:: Teks yang Ditampilkan ::
((

Dengan demikian, jika seseorang dapat mengetahui rukun dan syarat sah shalat, dengan bantuan AI, maka hukumnya adalah boleh dan diperkenankan. Analogi yang sama, juga pernah ditanyakan kepada KH M. Sjafi’i Hadzami, dalam buku 100 Masalah Agama, jilid 3, halaman 144, tentang bagaimana hukum seorang Islam mengerjakan shalat sembahyang hanya didapat dengan membaca pelajaran buku agama Islam tanpa melalui pengajaran guru? 


Mendapatkan pertanyaan itu, KH M. Sjafi’i Hadzami, menyatakan bahwa pada dasarnya, shalat seorang muslim dihukumi sah, meskipun hanya belajar dari buku pelajaran agama dengan syarat, ia memahami syarat dan rukun shalat tersebut secara sempurna.


Namun, meskipun sah, seorang yang belajar pada AI ataupun buku pelajaran lainnya tidak mendapatkan adab yang pernah dilakukan oleh assalafusalih, yaitu belajar ilmu dari seorang guru secara musyafaah. Seorang yang hanya belajar dari bacaan dan aplikasi, tidak akan mempunyai sanad masyikhah [persandaran keguruan], sebagaimana alim ulama yang telah lalu.


Sejatinya, AI dan aplikasi lain tidak bisa menggantikan peran seorang guru. Guru yang terpercaya akan bisa memberikan kita arahan dan bimbingan yang lebih detail dan menyeluruh tentang tata cara shalat. Guru juga akan bisa memberikan kita nasihat dan motivasi agar kita bisa istikamah dalam menjalankan shalat.

))

:: Tugas yang Dikerjakan ::
- A) Menurut teks tentang belajar shalat melalui AI, apa syarat agar shalat seorang muslim yang hanya belajar dari buku pelajaran agama dihukumi sah?
- B) Lanjutkan teks tentang belajar shalat melalui AI, dimulai setelah kalimat terakhirnya.
Materi di bawah ini diambil dari sumber yang berbeda.

Entri data yang dikumpulkan
((

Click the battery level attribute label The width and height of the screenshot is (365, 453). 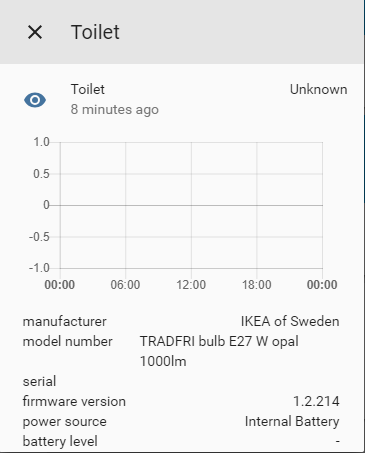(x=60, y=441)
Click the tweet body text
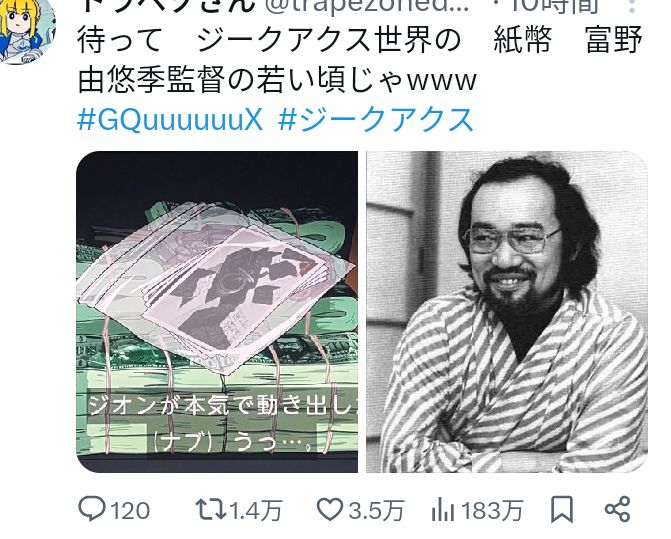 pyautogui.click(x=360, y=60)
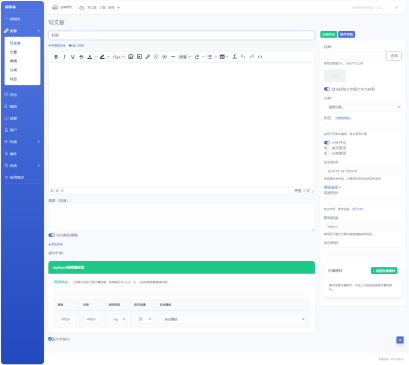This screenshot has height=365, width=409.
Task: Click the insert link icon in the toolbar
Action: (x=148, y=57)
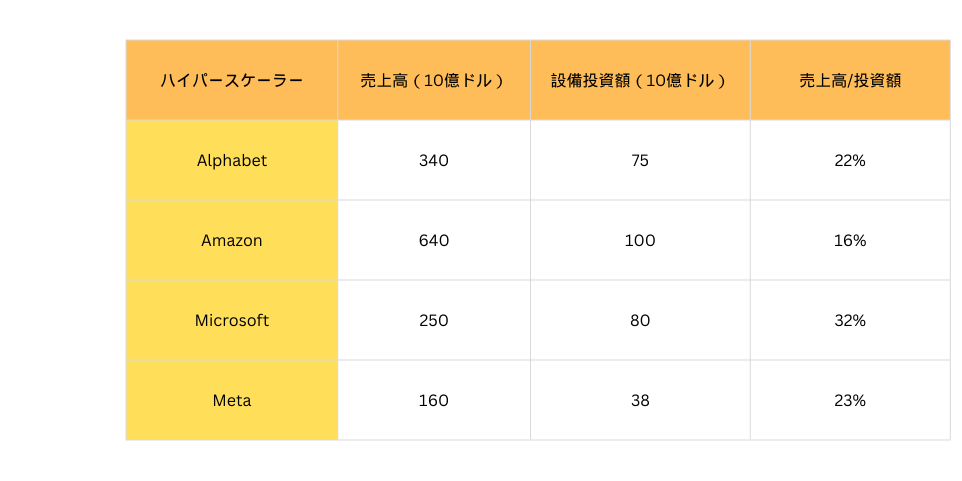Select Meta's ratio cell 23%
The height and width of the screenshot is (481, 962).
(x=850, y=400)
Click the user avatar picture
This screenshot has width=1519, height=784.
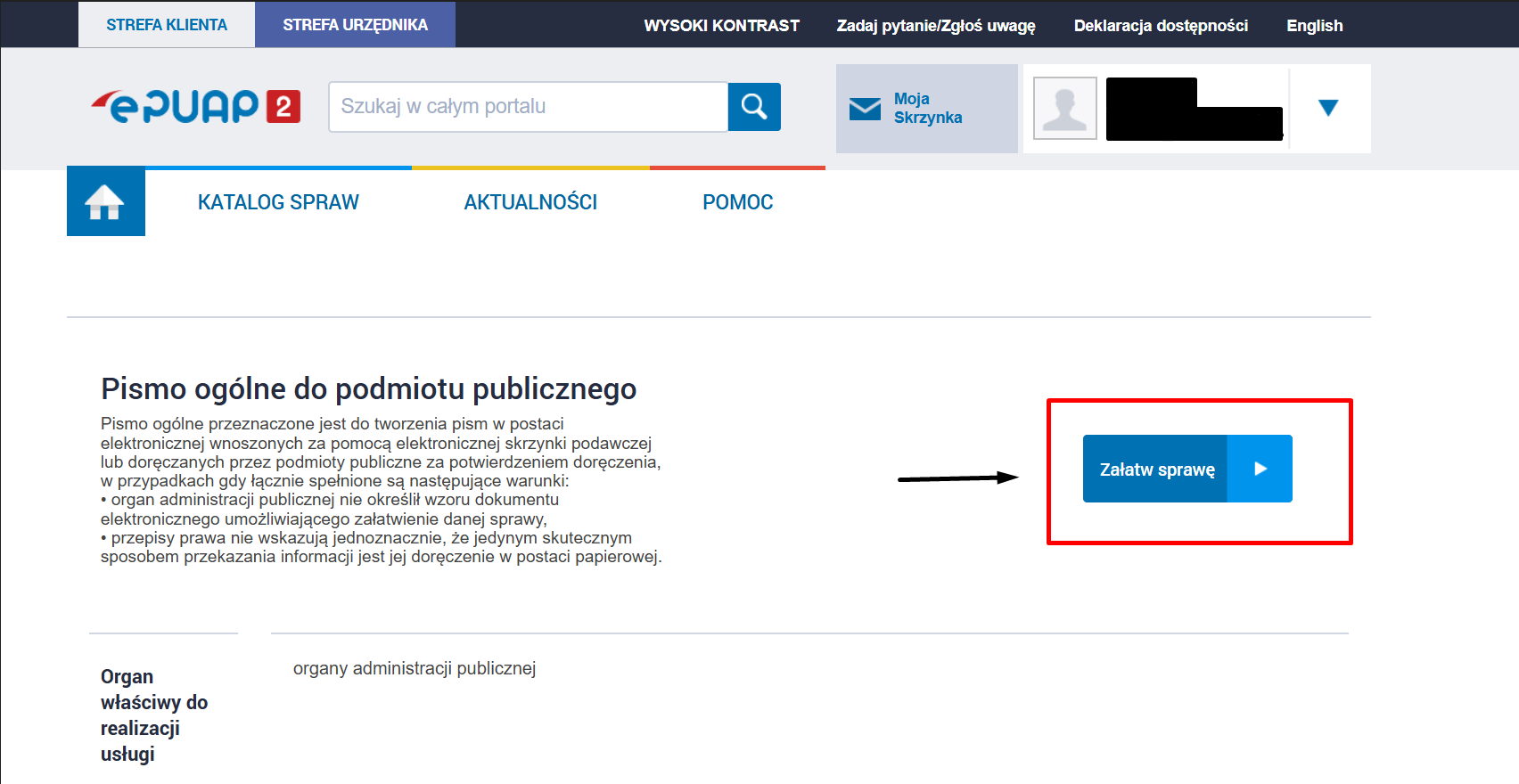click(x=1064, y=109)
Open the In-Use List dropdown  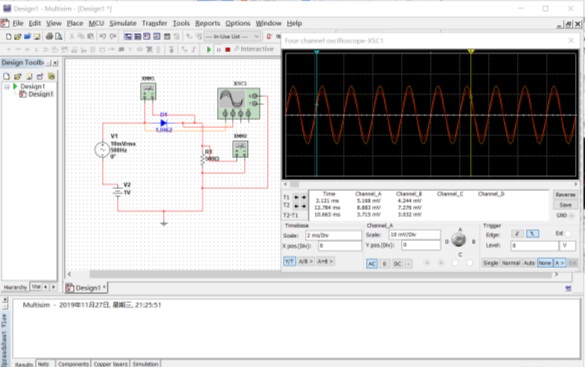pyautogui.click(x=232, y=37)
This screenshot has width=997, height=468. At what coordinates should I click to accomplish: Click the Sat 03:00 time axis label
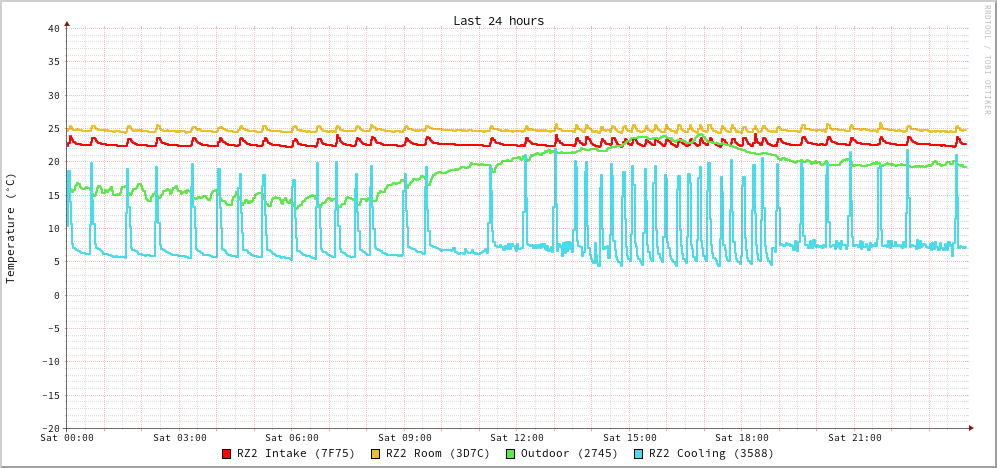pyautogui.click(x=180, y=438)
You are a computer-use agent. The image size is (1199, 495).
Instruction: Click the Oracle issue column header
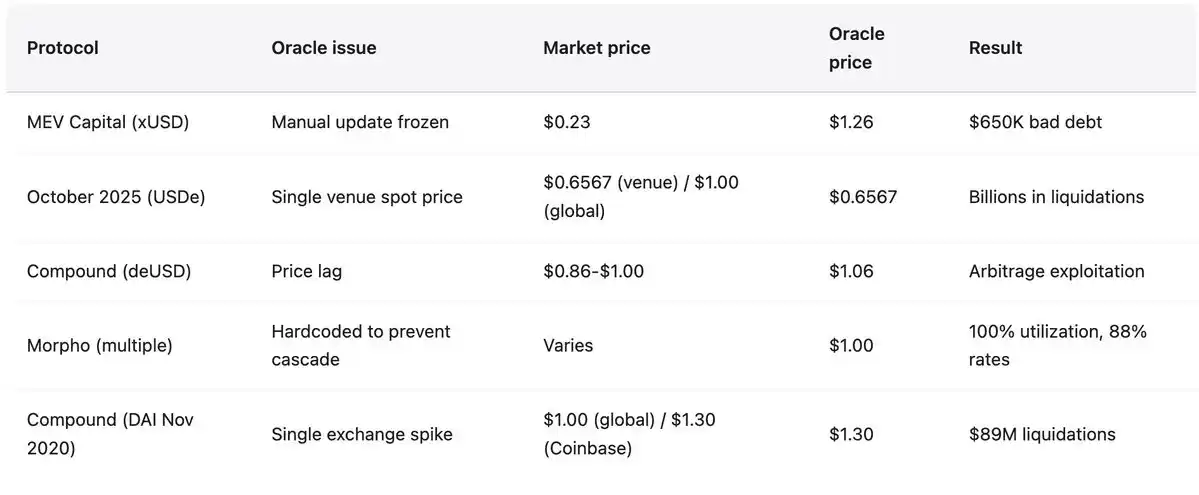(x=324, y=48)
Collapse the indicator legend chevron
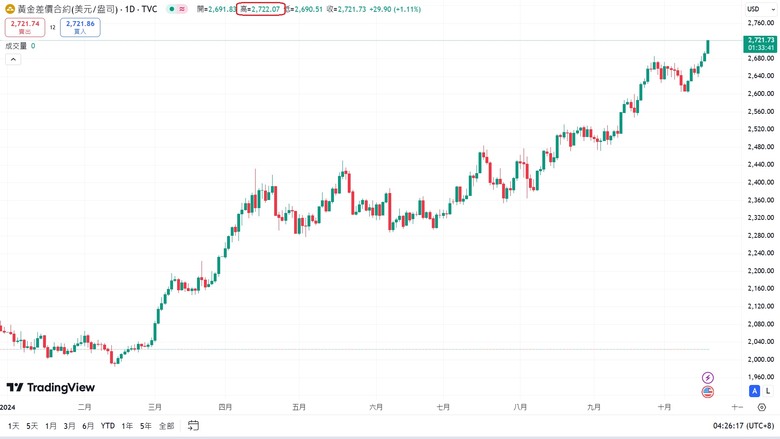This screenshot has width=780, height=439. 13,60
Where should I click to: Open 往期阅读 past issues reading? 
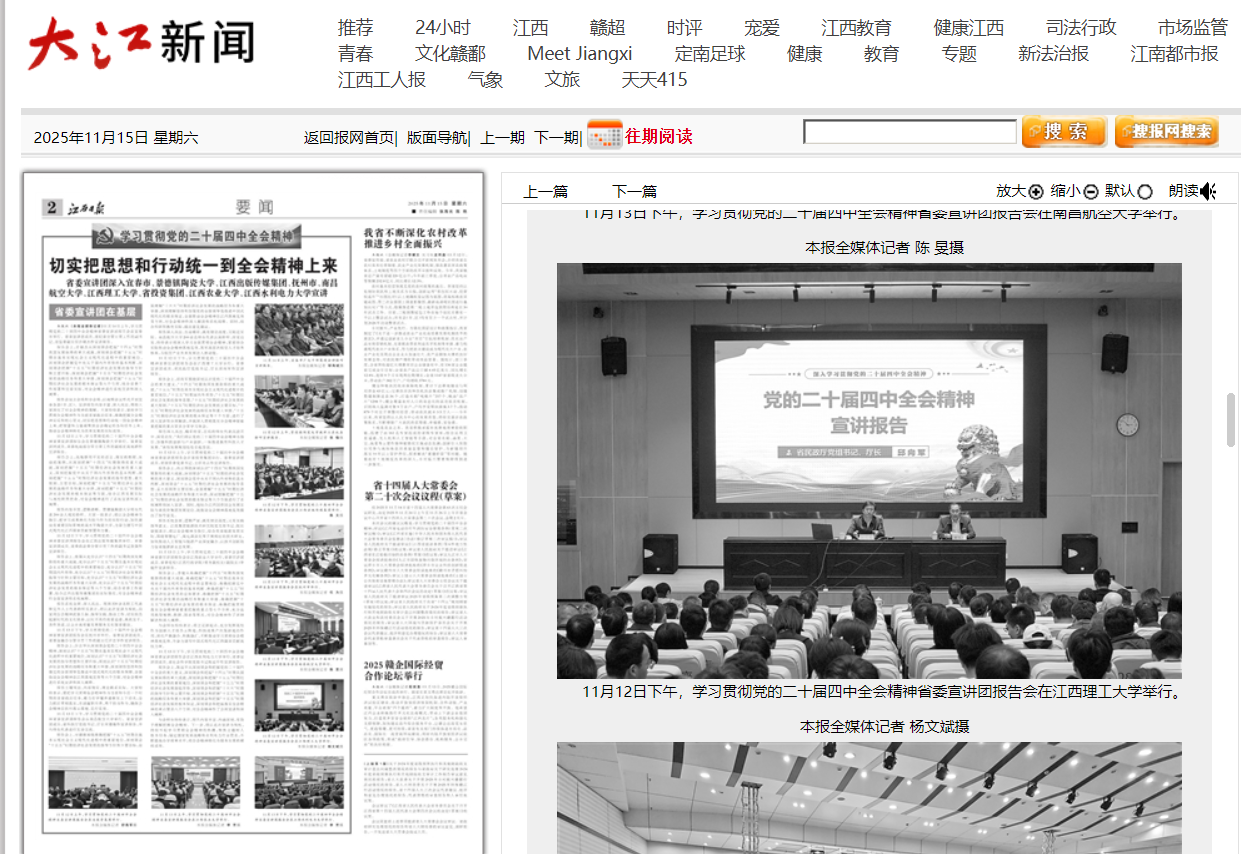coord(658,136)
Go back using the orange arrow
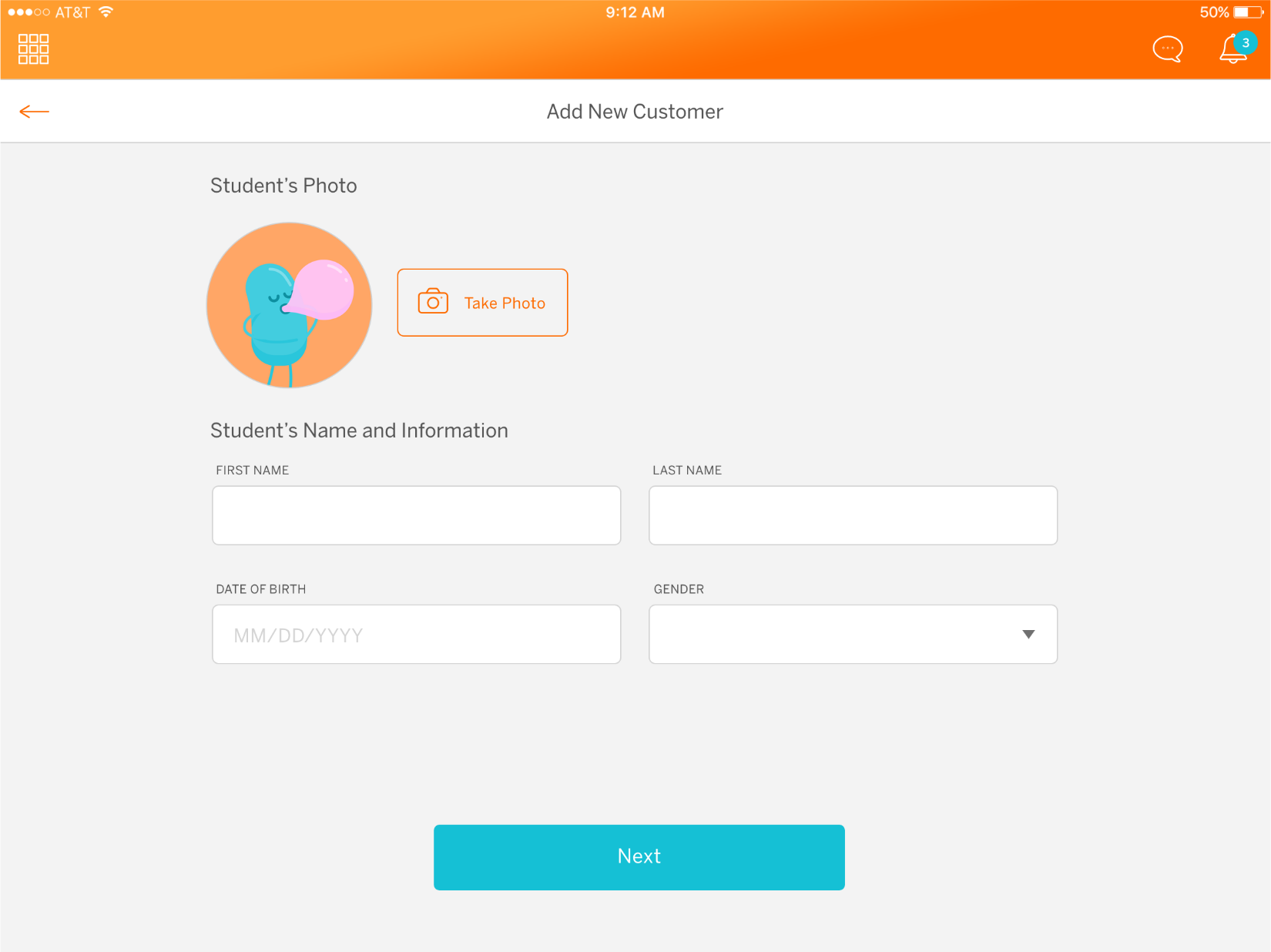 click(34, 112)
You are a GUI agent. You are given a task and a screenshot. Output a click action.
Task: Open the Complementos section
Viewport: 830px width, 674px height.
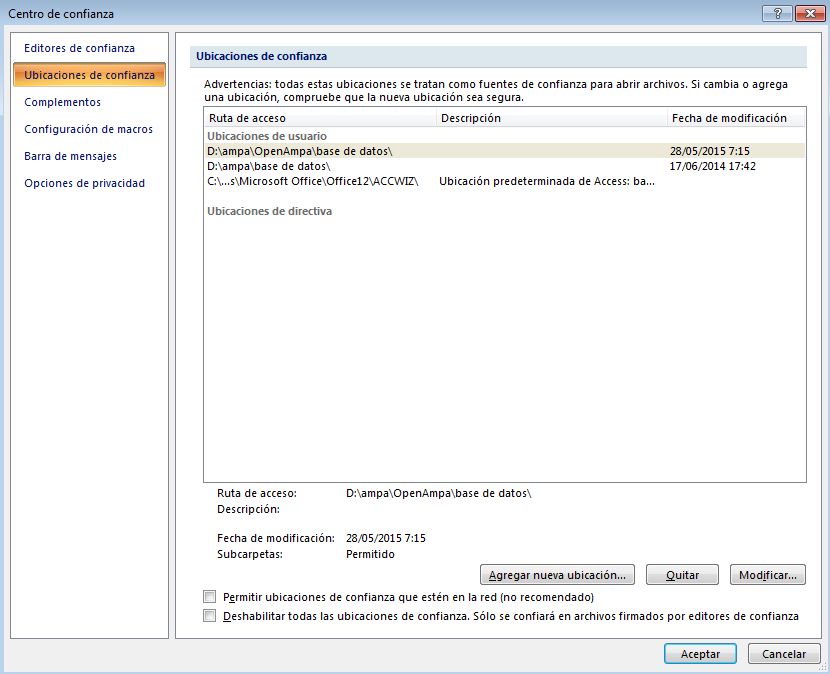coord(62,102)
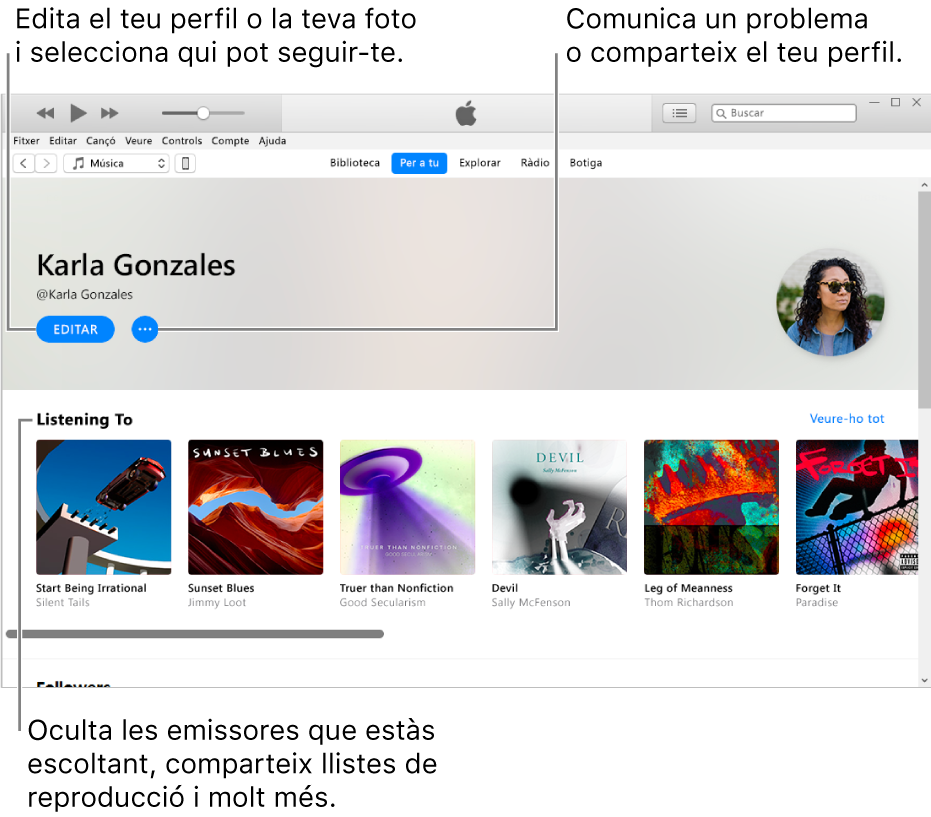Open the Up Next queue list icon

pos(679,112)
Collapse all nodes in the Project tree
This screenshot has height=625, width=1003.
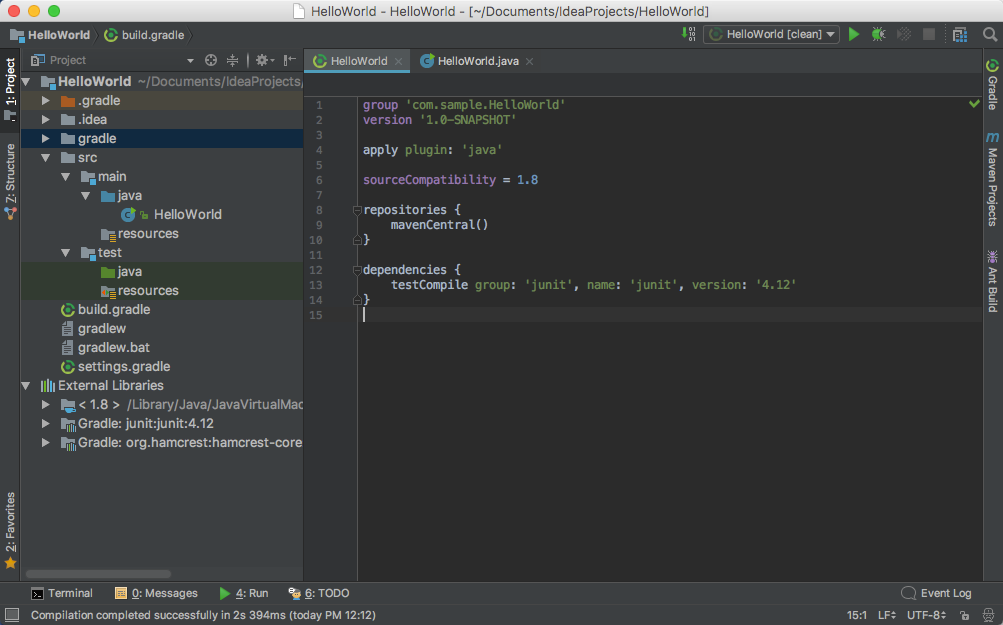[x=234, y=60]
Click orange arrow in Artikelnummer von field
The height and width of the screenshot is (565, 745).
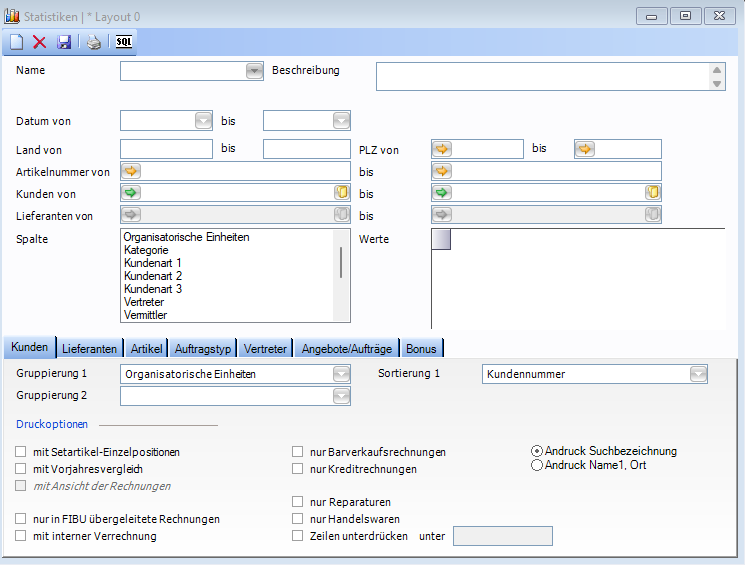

))

:: Hasil per Tugas ::
- A) Ia harus memahami syarat dan rukun shalat tersebut secara sempurna.

- B)
Lebih jauh lagi, jika ingin belajar shalat dengan benar, maka yang terbaik adalah dengan ber-talaqqi dari seorang guru yang terpercaya. Sebagaimana Sayyiduna Musa berpergian jauh untuk talaqqi keilmuwan kepada Nabi Khidir. Pun sebagaimana berjalan jauh [perjalanan satu bulan], sahabat Jabir bin Abbdullah untuk bertemu dengan Abdullah bin Anis, hanya untuk mengajarinya satu hadits saja. 


Hal ini sebagaimana dijelaskan juga dalam kitab Manhalul Wurrad  min Faidlil Imdad bi Syarhi Abyatil Quthbi Abdillah bin Alawi Alhaddad, halaman 102 yang ditulis oleh Habib Ahmad bin Abi Bakar bin Sumaith Al Hadrami, bahwa seyogianya ilmu-ilmu agama diambil dari seorang guru yang sempurna penelahaannya. Pasalnya, jika belajar tanpa guru, maka akan sedikit hasilnya. Habib Ahmad berkata;


فقد افهم تعبير الناظم نفع الله به بقوله و خذ من علوم الدين الخ أن الاخذ من شيخ له تمام الاطلاع مما يتعين على طالب العلم و اما مجرد المطالعة بغير شيخ اتكالا على الفهم فقليلة الجدوى اذ لابد ان تغرض عليه مشكلات لا تتضح له الا ان حلها شيخ.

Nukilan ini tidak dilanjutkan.